#### SHORT PROBLEM
Count the lines in the data below that contain the string "pixel", and reply with the number alone.
┄┄┄┄┄┄┄┄┄┄┄┄┄┄┄┄┄┄┄┄
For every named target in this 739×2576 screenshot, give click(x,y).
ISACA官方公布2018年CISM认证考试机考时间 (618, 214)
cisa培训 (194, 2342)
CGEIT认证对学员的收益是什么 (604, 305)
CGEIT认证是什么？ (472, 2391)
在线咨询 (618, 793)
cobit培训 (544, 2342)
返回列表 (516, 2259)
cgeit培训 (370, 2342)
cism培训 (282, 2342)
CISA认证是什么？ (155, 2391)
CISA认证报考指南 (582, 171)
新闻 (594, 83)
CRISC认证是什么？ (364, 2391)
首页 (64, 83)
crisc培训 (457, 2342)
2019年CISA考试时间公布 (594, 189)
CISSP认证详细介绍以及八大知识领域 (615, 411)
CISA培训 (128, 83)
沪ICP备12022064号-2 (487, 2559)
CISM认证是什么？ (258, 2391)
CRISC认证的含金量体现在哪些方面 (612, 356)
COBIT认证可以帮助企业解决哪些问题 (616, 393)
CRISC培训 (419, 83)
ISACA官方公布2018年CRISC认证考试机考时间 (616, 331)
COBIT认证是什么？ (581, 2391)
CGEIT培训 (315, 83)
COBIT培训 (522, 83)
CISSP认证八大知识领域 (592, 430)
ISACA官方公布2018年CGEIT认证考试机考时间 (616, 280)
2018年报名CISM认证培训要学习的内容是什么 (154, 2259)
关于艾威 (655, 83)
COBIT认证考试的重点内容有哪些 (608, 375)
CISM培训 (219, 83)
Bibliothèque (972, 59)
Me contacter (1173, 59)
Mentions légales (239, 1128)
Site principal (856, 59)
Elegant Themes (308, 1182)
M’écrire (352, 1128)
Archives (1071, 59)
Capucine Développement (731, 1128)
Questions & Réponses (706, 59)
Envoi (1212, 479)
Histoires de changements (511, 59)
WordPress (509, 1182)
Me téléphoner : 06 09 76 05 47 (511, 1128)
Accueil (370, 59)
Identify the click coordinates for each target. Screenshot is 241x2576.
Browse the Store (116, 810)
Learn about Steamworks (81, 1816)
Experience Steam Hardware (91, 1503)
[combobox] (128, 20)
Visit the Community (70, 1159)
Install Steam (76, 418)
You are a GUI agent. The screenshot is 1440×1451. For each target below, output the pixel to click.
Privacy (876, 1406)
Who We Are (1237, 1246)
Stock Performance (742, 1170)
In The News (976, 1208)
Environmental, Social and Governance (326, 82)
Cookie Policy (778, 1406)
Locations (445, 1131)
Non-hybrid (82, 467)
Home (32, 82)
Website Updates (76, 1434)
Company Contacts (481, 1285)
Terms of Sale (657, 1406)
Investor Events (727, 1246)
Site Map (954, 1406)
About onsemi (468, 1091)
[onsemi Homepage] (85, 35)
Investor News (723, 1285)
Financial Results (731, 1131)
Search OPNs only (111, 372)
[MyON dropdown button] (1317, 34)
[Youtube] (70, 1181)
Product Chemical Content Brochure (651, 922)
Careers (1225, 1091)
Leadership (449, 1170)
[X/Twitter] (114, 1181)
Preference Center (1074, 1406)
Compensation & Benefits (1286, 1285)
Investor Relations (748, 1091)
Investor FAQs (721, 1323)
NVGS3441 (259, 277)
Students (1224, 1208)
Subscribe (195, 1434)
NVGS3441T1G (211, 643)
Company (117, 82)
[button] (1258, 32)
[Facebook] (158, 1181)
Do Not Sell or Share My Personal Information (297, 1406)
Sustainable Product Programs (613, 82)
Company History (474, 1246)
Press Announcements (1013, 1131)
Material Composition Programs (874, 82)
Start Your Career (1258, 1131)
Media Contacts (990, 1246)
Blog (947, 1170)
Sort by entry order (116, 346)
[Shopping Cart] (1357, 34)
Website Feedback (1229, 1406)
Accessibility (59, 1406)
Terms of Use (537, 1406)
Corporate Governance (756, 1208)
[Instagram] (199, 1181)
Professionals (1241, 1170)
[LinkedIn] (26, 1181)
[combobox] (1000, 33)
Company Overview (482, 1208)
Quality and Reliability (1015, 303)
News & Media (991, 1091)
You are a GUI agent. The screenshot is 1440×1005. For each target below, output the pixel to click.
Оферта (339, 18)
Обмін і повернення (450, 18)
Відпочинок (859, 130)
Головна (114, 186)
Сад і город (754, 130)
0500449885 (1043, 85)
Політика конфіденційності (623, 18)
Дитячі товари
┄┄┄┄┄┄┄┄┄┄┄┄┄┄┄┄┄┄┄┄
#### OUTPUT
2